Start of Block
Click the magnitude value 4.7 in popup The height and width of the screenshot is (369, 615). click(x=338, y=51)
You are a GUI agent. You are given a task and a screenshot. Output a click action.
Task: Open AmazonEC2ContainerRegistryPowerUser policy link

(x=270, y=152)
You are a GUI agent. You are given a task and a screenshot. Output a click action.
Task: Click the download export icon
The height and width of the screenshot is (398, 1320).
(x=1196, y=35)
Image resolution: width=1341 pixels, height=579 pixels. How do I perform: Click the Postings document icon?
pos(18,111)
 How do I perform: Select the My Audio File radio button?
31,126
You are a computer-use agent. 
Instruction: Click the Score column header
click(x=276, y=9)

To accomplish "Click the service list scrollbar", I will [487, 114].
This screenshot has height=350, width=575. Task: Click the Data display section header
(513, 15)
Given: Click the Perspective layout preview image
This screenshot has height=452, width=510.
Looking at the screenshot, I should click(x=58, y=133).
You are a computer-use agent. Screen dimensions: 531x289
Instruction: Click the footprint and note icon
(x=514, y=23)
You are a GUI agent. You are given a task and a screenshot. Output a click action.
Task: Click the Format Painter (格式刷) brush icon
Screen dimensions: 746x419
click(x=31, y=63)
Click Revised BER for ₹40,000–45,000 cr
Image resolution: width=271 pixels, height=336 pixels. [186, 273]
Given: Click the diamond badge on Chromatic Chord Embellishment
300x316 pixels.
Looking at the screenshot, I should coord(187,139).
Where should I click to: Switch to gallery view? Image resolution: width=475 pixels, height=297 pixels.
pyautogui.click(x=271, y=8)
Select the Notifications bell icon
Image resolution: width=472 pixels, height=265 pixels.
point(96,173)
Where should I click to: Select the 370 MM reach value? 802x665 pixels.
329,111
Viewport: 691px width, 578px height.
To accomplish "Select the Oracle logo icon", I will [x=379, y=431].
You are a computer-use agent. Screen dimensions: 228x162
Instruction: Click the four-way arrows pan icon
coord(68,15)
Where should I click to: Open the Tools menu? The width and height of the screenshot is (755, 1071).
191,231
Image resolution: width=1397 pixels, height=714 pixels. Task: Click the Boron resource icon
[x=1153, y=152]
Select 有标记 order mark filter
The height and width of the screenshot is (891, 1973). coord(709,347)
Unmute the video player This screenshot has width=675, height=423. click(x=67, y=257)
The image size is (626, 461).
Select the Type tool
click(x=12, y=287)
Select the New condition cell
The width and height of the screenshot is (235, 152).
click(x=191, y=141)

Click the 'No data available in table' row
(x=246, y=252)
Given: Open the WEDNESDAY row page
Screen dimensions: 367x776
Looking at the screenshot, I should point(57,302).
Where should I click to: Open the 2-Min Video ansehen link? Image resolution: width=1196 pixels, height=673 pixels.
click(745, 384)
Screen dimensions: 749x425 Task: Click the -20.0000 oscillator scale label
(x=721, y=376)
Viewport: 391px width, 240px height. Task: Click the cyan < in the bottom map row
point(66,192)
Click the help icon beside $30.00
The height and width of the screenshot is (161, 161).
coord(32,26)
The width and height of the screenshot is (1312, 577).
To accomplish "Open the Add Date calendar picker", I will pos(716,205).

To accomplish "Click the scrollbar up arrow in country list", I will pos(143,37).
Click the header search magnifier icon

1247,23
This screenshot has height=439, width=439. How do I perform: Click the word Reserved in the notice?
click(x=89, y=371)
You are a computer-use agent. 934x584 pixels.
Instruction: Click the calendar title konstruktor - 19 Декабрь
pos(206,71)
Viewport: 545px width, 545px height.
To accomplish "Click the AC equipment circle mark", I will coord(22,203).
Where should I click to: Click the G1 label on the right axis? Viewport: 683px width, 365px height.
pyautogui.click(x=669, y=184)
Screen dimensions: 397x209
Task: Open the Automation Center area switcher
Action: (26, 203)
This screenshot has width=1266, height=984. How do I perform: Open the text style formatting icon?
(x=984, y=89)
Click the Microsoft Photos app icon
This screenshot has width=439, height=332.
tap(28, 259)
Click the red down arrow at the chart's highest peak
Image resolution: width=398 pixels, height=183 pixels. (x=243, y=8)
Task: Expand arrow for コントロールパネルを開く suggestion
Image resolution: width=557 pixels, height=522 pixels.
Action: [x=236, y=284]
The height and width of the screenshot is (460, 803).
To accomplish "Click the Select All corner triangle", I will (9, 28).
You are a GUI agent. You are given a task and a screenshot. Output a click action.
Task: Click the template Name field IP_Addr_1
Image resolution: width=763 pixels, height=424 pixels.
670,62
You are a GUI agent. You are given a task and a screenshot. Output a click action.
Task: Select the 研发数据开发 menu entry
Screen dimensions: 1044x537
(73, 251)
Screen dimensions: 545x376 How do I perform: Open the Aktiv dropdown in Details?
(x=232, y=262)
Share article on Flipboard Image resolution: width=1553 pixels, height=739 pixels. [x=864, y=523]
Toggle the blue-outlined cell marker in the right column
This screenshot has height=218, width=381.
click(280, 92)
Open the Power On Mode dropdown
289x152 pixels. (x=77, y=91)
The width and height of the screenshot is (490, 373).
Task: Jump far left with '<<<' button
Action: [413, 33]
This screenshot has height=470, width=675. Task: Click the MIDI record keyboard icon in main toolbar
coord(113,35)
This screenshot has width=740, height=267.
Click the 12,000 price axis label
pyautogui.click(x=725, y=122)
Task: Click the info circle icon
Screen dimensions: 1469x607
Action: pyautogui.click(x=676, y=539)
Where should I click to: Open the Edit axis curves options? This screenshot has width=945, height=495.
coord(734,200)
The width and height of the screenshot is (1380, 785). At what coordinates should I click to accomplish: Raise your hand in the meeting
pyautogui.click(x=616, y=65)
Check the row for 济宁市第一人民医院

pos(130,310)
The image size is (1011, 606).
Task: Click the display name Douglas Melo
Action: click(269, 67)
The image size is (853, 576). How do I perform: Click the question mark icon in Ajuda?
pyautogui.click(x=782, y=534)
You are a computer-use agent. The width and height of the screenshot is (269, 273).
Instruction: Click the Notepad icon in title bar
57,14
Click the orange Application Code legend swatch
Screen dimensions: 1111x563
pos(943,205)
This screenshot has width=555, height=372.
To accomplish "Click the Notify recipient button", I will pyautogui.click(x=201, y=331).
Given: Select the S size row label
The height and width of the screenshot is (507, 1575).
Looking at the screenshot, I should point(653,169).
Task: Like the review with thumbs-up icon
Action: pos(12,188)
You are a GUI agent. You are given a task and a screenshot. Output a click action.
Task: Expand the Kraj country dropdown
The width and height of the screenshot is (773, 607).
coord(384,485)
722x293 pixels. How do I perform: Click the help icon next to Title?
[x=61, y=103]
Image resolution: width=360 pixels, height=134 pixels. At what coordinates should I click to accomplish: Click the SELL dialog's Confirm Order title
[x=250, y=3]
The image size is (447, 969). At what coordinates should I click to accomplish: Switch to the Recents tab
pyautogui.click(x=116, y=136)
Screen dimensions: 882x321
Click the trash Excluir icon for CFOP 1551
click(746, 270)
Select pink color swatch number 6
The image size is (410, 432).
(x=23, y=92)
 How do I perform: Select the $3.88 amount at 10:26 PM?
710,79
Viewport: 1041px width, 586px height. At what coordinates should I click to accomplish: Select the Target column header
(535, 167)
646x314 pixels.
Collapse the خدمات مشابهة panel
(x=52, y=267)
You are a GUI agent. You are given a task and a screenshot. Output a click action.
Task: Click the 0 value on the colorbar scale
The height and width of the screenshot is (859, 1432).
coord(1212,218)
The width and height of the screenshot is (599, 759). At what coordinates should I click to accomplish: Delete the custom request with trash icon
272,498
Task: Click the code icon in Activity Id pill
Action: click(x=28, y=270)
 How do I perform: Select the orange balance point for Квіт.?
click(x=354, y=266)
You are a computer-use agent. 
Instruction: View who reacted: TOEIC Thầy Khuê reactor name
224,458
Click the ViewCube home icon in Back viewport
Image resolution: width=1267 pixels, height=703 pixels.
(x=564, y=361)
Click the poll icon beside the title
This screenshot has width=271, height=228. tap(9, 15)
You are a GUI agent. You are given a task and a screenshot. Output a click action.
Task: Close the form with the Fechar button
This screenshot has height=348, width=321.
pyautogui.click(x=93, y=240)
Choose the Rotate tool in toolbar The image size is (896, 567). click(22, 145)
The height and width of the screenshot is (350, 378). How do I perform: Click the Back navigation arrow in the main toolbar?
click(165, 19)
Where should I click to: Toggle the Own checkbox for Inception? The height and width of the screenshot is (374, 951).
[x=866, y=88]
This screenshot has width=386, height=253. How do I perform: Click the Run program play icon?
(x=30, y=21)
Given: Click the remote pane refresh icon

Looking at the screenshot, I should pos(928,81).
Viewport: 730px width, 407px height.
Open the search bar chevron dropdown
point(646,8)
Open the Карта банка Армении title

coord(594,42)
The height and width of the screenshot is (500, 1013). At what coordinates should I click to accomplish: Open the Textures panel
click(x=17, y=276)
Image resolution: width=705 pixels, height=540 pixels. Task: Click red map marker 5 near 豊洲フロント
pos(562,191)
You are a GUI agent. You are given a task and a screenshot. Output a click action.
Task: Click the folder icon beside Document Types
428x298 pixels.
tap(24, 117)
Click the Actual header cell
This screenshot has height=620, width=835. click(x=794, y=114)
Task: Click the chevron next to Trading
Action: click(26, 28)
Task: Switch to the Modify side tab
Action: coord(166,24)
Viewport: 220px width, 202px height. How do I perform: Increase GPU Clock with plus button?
End of Block
Your answer should consist of the lines from the line with "The image size is (626, 461)." to the line with "Task: Expand arrow" above, repeated exactly, both ends included.

The image size is (626, 461).
Select the Type tool
click(x=12, y=287)
Select the New condition cell
The width and height of the screenshot is (235, 152).
click(x=191, y=141)

Click the 'No data available in table' row
(x=246, y=252)
Given: Open the WEDNESDAY row page
Screen dimensions: 367x776
Looking at the screenshot, I should point(57,302).
Where should I click to: Open the 2-Min Video ansehen link? Image resolution: width=1196 pixels, height=673 pixels.
click(745, 384)
Screen dimensions: 749x425 Task: Click the -20.0000 oscillator scale label
(x=721, y=376)
Viewport: 391px width, 240px height. Task: Click the cyan < in the bottom map row
point(66,192)
Click the help icon beside $30.00
The height and width of the screenshot is (161, 161).
coord(32,26)
The width and height of the screenshot is (1312, 577).
To accomplish "Open the Add Date calendar picker", I will pos(716,205).

To accomplish "Click the scrollbar up arrow in country list", I will pos(143,37).
Click the header search magnifier icon

1247,23
This screenshot has height=439, width=439. How do I perform: Click the word Reserved in the notice?
click(x=89, y=371)
You are a computer-use agent. 934x584 pixels.
Instruction: Click the calendar title konstruktor - 19 Декабрь
pos(206,71)
Viewport: 545px width, 545px height.
To accomplish "Click the AC equipment circle mark", I will coord(22,203).
Where should I click to: Click the G1 label on the right axis? Viewport: 683px width, 365px height.
pyautogui.click(x=669, y=184)
Screen dimensions: 397x209
Task: Open the Automation Center area switcher
Action: (26, 203)
This screenshot has width=1266, height=984. How do I perform: Open the text style formatting icon?
(x=984, y=89)
Click the Microsoft Photos app icon
This screenshot has width=439, height=332.
tap(28, 259)
Click the red down arrow at the chart's highest peak
Image resolution: width=398 pixels, height=183 pixels. (x=243, y=8)
Task: Expand arrow for コントロールパネルを開く suggestion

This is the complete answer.